Work required => Each record below has to be printed verbatim.

═══ Task inputs ═══

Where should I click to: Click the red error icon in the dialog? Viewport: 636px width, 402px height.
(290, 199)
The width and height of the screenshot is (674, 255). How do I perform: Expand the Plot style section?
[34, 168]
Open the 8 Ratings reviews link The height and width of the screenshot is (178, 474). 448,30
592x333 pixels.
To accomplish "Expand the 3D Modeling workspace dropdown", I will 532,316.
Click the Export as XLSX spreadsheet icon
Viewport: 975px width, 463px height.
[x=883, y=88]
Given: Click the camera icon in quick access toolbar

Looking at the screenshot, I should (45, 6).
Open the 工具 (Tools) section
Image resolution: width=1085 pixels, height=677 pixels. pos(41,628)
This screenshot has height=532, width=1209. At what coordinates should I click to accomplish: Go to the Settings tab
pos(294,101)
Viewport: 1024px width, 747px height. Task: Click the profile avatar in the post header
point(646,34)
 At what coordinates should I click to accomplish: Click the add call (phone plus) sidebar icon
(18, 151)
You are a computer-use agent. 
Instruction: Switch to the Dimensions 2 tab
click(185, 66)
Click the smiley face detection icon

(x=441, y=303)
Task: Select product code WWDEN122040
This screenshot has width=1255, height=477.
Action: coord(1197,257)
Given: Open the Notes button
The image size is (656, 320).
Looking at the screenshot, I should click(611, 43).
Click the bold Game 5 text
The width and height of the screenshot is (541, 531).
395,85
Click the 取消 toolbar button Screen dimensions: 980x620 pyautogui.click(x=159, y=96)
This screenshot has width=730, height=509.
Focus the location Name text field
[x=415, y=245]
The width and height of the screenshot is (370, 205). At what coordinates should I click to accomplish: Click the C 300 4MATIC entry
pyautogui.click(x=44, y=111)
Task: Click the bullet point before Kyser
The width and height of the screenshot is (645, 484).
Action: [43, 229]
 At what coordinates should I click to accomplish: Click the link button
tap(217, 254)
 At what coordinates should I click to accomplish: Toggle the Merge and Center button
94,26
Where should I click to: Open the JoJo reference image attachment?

═══

Solution to this task =>
Where should I click to: Click the red error icon in the dialog? Viewport: 636px width, 402px height.
(290, 199)
The width and height of the screenshot is (674, 255). How do I perform: Expand the Plot style section?
[34, 168]
Open the 8 Ratings reviews link The height and width of the screenshot is (178, 474). 448,30
592x333 pixels.
To accomplish "Expand the 3D Modeling workspace dropdown", I will 532,316.
Click the Export as XLSX spreadsheet icon
Viewport: 975px width, 463px height.
[x=883, y=88]
Given: Click the camera icon in quick access toolbar

Looking at the screenshot, I should (45, 6).
Open the 工具 (Tools) section
Image resolution: width=1085 pixels, height=677 pixels. pos(41,628)
This screenshot has height=532, width=1209. At what coordinates should I click to accomplish: Go to the Settings tab
pos(294,101)
Viewport: 1024px width, 747px height. Task: Click the profile avatar in the post header
point(646,34)
 At what coordinates should I click to accomplish: Click the add call (phone plus) sidebar icon
(18, 151)
You are a computer-use agent. 
Instruction: Switch to the Dimensions 2 tab
click(185, 66)
Click the smiley face detection icon

(x=441, y=303)
Task: Select product code WWDEN122040
This screenshot has width=1255, height=477.
Action: coord(1197,257)
Given: Open the Notes button
The image size is (656, 320).
Looking at the screenshot, I should click(611, 43).
Click the bold Game 5 text
The width and height of the screenshot is (541, 531).
395,85
Click the 取消 toolbar button Screen dimensions: 980x620 pyautogui.click(x=159, y=96)
This screenshot has width=730, height=509.
Focus the location Name text field
[x=415, y=245]
The width and height of the screenshot is (370, 205). At what coordinates should I click to accomplish: Click the C 300 4MATIC entry
pyautogui.click(x=44, y=111)
Task: Click the bullet point before Kyser
The width and height of the screenshot is (645, 484).
Action: [43, 229]
 At what coordinates should I click to accomplish: Click the link button
tap(217, 254)
 At what coordinates should I click to accomplish: Toggle the Merge and Center button
94,26
Where should I click to: Open the JoJo reference image attachment?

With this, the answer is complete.